Accepted for/Published in: Journal of Medical Internet Research
Date Submitted: Apr 1, 2025
Open Peer Review Period: Apr 1, 2025 - May 27, 2025
Date Accepted: Sep 8, 2025
(closed for review but you can still tweet)
Wearable Augmented Reality for Nystagmus Examination: A Feasibility Study in Vertigo Patients
ABSTRACT
Background:
Accurate nystagmus examination is essential for distinguishing potentially life-threatening central causes of vertigo (e.g., stroke) from benign peripheral vestibular dysfunction. Conventional video-oculography (VOG) systems—while sensitive and quantitative—require dedicated laboratories, bulky equipment, and specialized operators, limiting rapid triage in outpatient clinics, emergency departments, and telemedicine.
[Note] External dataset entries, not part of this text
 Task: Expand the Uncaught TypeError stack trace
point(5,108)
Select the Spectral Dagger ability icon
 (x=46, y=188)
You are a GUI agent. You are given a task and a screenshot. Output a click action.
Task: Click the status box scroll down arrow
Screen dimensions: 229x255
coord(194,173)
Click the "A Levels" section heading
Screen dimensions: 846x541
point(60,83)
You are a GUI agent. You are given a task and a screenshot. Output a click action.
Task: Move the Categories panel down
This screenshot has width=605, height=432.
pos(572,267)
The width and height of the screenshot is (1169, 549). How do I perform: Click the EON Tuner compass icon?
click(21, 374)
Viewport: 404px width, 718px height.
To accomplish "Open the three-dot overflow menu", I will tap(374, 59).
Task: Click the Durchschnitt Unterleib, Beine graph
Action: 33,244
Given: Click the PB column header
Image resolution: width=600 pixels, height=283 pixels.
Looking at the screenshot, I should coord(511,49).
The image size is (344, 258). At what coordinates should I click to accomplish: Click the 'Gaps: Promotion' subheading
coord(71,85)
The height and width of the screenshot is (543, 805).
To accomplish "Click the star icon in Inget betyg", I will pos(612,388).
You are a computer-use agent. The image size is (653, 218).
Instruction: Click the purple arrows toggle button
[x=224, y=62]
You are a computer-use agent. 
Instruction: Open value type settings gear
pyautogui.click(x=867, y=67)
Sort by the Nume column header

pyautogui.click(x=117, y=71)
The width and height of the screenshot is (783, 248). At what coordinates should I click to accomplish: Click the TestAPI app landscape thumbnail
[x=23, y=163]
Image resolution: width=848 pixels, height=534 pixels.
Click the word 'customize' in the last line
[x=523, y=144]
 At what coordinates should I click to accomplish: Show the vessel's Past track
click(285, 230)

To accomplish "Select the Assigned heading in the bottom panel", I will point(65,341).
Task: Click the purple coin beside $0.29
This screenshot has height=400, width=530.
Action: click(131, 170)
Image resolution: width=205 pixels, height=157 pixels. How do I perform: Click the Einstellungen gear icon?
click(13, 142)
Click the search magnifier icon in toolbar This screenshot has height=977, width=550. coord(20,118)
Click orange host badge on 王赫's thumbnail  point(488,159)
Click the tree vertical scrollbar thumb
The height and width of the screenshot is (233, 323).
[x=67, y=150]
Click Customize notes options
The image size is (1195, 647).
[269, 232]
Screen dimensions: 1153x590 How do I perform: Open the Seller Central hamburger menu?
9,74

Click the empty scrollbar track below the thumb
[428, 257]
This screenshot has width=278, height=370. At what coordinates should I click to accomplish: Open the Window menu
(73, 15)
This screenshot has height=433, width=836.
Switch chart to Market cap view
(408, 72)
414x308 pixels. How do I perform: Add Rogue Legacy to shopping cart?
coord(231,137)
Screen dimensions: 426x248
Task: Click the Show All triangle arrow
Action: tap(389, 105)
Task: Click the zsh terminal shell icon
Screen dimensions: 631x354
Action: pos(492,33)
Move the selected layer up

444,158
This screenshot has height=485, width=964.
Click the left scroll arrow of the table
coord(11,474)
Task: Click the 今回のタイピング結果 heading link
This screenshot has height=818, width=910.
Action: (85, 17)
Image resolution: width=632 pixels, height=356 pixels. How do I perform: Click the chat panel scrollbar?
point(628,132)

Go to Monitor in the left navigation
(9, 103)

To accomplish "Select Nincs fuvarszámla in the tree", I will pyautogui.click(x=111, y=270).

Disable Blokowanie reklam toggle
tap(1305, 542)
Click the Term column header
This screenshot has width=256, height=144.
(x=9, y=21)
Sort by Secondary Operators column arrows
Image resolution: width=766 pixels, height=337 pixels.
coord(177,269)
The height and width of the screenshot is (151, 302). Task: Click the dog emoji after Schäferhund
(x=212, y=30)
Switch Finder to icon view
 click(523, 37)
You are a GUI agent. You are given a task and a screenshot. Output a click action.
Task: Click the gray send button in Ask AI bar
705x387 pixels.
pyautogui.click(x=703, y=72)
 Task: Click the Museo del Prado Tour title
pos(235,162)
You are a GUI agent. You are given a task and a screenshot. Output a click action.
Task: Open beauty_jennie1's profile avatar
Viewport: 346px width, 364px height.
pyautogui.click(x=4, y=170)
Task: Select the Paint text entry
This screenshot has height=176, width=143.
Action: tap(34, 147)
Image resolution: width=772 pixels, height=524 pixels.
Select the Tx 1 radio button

Wearable augmented reality (AR)–based platforms may overcome these barriers by providing portable, automated, and user-friendly real-time oculomotor assessment with secure cloud-based data transmission.
Objective:
To evaluate the preliminary diagnostic comparability of a wearable AR–based nystagmus examination system with conventional VOG assessment in detecting oculomotor abnormalities, including suspected central vestibular pathology, among adult vertigo patients.
Methods:
This evaluator‐blinded, randomized crossover feasibility study (IRB No. 202202194B0C501) was conducted from October 2024 to January 2025 at Kaohsiung Chang Gung Memorial Hospital, Taiwan. The AR system comprised J7EF Gaze smart glasses tethered to an Android‐based portable device running in‐house Unity 3D software, delivering six standardized oculomotor stimuli—horizontal/vertical gaze‐evoked fixation, saccades, and smooth pursuit—mirroring the VOG protocol. All eye movement data were encrypted and transmitted to a secure cloud platform for automated processing and retrospective review. Nine adult outpatients with clinically diagnosed vertigo were recruited; eight completed paired AR‐ and VOG‐based assessments, separated by a 30-minute washout. All 48 paired waveform outputs were pooled, randomized, and blindly interpreted by a single clinician. The primary outcome—diagnostic concordance—was quantified as percent agreement. Secondary outcomes included patient discomfort (Visual Analog Scale, 0–10), examination duration, and diagnostic performance metrics (accuracy, sensitivity, specificity, positive predictive value [PPV], negative predictive value [NPV]) with 95% confidence intervals (Clopper–Pearson exact method).
Results:
Eight participants (mean age 60.4 years; range 46–72) completed the study with no significant adverse events or discomfort. One participant with a history of cataract surgery could not be calibrated by the AR glasses, resulting in an unsuccessful AR examination. Agreement rates across signal dimensions ranged from 62.5% to 87.5%, yielding an overall accuracy of 77.1%. Sensitivity was 81.8% (9/11; 95% CI 48.2–97.7%), specificity 75.7% (28/37; 95% CI 58.8–88.2%), PPV 50.0% (9/18; 95% CI 26.0–73.9%), and NPV 93.3% (28/30; 95% CI 77.9–99.2%). For central pathology detection, sensitivity reached 83.3% and specificity 100%. One participant with prior cataract surgery could not be calibrated, highlighting the need for adaptive algorithms.
Conclusions:
The wearable AR–based nystagmus examination system demonstrated preliminary diagnostic comparability to VOG, high NPV, reduced examination time, and strong tolerability, supporting its potential as a portable screening and triage tool for central vestibular disorders in diverse clinical and remote settings. Moderate PPV, calibration challenges, and wide confidence intervals underscore the need for algorithm refinement, larger multicenter validation, and integration with AI-driven decision support.